BEGIN Source information

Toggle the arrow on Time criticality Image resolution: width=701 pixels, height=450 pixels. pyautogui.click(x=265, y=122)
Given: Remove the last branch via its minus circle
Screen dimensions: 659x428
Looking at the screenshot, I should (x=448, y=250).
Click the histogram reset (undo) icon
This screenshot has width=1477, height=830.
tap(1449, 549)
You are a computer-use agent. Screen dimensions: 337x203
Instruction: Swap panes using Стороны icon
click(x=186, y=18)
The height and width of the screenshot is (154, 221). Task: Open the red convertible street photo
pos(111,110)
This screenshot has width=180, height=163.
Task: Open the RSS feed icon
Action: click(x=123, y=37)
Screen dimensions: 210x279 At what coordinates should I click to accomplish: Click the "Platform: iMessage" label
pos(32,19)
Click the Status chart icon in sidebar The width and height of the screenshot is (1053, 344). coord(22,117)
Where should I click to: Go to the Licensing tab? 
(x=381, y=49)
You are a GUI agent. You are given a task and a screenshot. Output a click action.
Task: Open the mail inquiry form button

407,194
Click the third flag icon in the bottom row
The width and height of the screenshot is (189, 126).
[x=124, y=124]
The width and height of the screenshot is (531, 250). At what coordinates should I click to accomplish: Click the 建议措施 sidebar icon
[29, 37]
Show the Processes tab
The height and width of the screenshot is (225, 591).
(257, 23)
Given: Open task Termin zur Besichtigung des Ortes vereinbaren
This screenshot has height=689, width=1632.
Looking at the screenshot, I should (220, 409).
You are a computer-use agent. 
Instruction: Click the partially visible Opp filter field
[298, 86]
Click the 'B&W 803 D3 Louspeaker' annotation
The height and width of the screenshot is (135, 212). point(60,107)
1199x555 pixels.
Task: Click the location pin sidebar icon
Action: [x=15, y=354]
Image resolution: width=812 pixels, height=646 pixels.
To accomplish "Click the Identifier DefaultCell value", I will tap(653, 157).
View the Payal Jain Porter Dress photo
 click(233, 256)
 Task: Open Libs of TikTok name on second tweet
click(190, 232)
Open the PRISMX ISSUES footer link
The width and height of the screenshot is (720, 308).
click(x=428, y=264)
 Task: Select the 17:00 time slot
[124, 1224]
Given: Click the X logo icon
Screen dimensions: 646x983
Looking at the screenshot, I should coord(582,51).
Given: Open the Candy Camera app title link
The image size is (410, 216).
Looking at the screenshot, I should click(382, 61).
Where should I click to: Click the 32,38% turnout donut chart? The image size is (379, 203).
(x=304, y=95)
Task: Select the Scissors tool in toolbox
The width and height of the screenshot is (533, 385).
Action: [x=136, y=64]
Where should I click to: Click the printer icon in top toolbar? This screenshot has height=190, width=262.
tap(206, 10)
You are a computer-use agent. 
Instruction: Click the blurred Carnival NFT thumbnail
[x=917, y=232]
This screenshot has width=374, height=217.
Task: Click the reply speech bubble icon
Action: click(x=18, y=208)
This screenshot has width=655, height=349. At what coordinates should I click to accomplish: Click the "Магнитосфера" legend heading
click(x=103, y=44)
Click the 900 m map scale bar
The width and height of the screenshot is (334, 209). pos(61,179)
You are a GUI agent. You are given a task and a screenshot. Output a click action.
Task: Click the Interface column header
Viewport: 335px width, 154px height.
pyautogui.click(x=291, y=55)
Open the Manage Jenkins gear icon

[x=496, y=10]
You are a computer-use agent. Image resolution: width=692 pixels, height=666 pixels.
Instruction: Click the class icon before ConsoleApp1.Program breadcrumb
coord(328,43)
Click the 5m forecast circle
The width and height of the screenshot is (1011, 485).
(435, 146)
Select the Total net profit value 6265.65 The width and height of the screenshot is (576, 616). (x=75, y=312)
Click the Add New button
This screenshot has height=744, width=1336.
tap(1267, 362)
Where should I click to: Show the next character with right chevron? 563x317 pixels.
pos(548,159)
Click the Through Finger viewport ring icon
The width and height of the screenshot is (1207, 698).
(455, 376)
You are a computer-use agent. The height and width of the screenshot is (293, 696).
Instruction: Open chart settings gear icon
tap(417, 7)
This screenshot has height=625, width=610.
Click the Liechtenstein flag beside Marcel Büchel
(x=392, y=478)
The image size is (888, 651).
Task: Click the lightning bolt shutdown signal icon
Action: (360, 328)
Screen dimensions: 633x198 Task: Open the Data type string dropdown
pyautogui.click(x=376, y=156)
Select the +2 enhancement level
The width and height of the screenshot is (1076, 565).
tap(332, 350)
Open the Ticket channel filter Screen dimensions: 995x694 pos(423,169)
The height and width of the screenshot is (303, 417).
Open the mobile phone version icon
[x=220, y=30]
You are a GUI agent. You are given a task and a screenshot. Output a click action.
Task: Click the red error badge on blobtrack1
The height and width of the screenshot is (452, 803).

END Source information

Using the listing above, retype each line exactly.

* **Exercise output**
Toggle the arrow on Time criticality Image resolution: width=701 pixels, height=450 pixels. pyautogui.click(x=265, y=122)
Given: Remove the last branch via its minus circle
Screen dimensions: 659x428
Looking at the screenshot, I should (x=448, y=250).
Click the histogram reset (undo) icon
This screenshot has width=1477, height=830.
tap(1449, 549)
You are a computer-use agent. Screen dimensions: 337x203
Instruction: Swap panes using Стороны icon
click(x=186, y=18)
The height and width of the screenshot is (154, 221). Task: Open the red convertible street photo
pos(111,110)
This screenshot has width=180, height=163.
Task: Open the RSS feed icon
Action: click(x=123, y=37)
Screen dimensions: 210x279 At what coordinates should I click to accomplish: Click the "Platform: iMessage" label
pos(32,19)
Click the Status chart icon in sidebar The width and height of the screenshot is (1053, 344). coord(22,117)
Where should I click to: Go to the Licensing tab? 
(x=381, y=49)
You are a GUI agent. You are given a task and a screenshot. Output a click action.
Task: Open the mail inquiry form button

407,194
Click the third flag icon in the bottom row
The width and height of the screenshot is (189, 126).
[x=124, y=124]
The width and height of the screenshot is (531, 250). At what coordinates should I click to accomplish: Click the 建议措施 sidebar icon
[29, 37]
Show the Processes tab
The height and width of the screenshot is (225, 591).
(257, 23)
Given: Open task Termin zur Besichtigung des Ortes vereinbaren
This screenshot has height=689, width=1632.
Looking at the screenshot, I should (220, 409).
You are a computer-use agent. 
Instruction: Click the partially visible Opp filter field
[298, 86]
Click the 'B&W 803 D3 Louspeaker' annotation
The height and width of the screenshot is (135, 212). point(60,107)
1199x555 pixels.
Task: Click the location pin sidebar icon
Action: [x=15, y=354]
Image resolution: width=812 pixels, height=646 pixels.
To accomplish "Click the Identifier DefaultCell value", I will tap(653, 157).
View the Payal Jain Porter Dress photo
 click(233, 256)
 Task: Open Libs of TikTok name on second tweet
click(190, 232)
Open the PRISMX ISSUES footer link
The width and height of the screenshot is (720, 308).
click(x=428, y=264)
 Task: Select the 17:00 time slot
[124, 1224]
Given: Click the X logo icon
Screen dimensions: 646x983
Looking at the screenshot, I should coord(582,51).
Given: Open the Candy Camera app title link
The image size is (410, 216).
Looking at the screenshot, I should click(382, 61).
Where should I click to: Click the 32,38% turnout donut chart? The image size is (379, 203).
(x=304, y=95)
Task: Select the Scissors tool in toolbox
The width and height of the screenshot is (533, 385).
Action: [x=136, y=64]
Where should I click to: Click the printer icon in top toolbar? This screenshot has height=190, width=262.
tap(206, 10)
You are a computer-use agent. 
Instruction: Click the blurred Carnival NFT thumbnail
[x=917, y=232]
This screenshot has width=374, height=217.
Task: Click the reply speech bubble icon
Action: click(x=18, y=208)
This screenshot has width=655, height=349. At what coordinates should I click to accomplish: Click the "Магнитосфера" legend heading
click(x=103, y=44)
Click the 900 m map scale bar
The width and height of the screenshot is (334, 209). pos(61,179)
You are a GUI agent. You are given a task and a screenshot. Output a click action.
Task: Click the Interface column header
Viewport: 335px width, 154px height.
pyautogui.click(x=291, y=55)
Open the Manage Jenkins gear icon

[x=496, y=10]
You are a computer-use agent. Image resolution: width=692 pixels, height=666 pixels.
Instruction: Click the class icon before ConsoleApp1.Program breadcrumb
coord(328,43)
Click the 5m forecast circle
The width and height of the screenshot is (1011, 485).
(435, 146)
Select the Total net profit value 6265.65 The width and height of the screenshot is (576, 616). (x=75, y=312)
Click the Add New button
This screenshot has height=744, width=1336.
tap(1267, 362)
Where should I click to: Show the next character with right chevron? 563x317 pixels.
pos(548,159)
Click the Through Finger viewport ring icon
The width and height of the screenshot is (1207, 698).
(455, 376)
You are a computer-use agent. The height and width of the screenshot is (293, 696).
Instruction: Open chart settings gear icon
tap(417, 7)
This screenshot has height=625, width=610.
Click the Liechtenstein flag beside Marcel Büchel
(x=392, y=478)
The image size is (888, 651).
Task: Click the lightning bolt shutdown signal icon
Action: (360, 328)
Screen dimensions: 633x198 Task: Open the Data type string dropdown
pyautogui.click(x=376, y=156)
Select the +2 enhancement level
The width and height of the screenshot is (1076, 565).
tap(332, 350)
Open the Ticket channel filter Screen dimensions: 995x694 pos(423,169)
The height and width of the screenshot is (303, 417).
Open the mobile phone version icon
[x=220, y=30]
You are a GUI agent. You are given a task and a screenshot. Output a click action.
Task: Click the red error badge on blobtrack1
The height and width of the screenshot is (452, 803).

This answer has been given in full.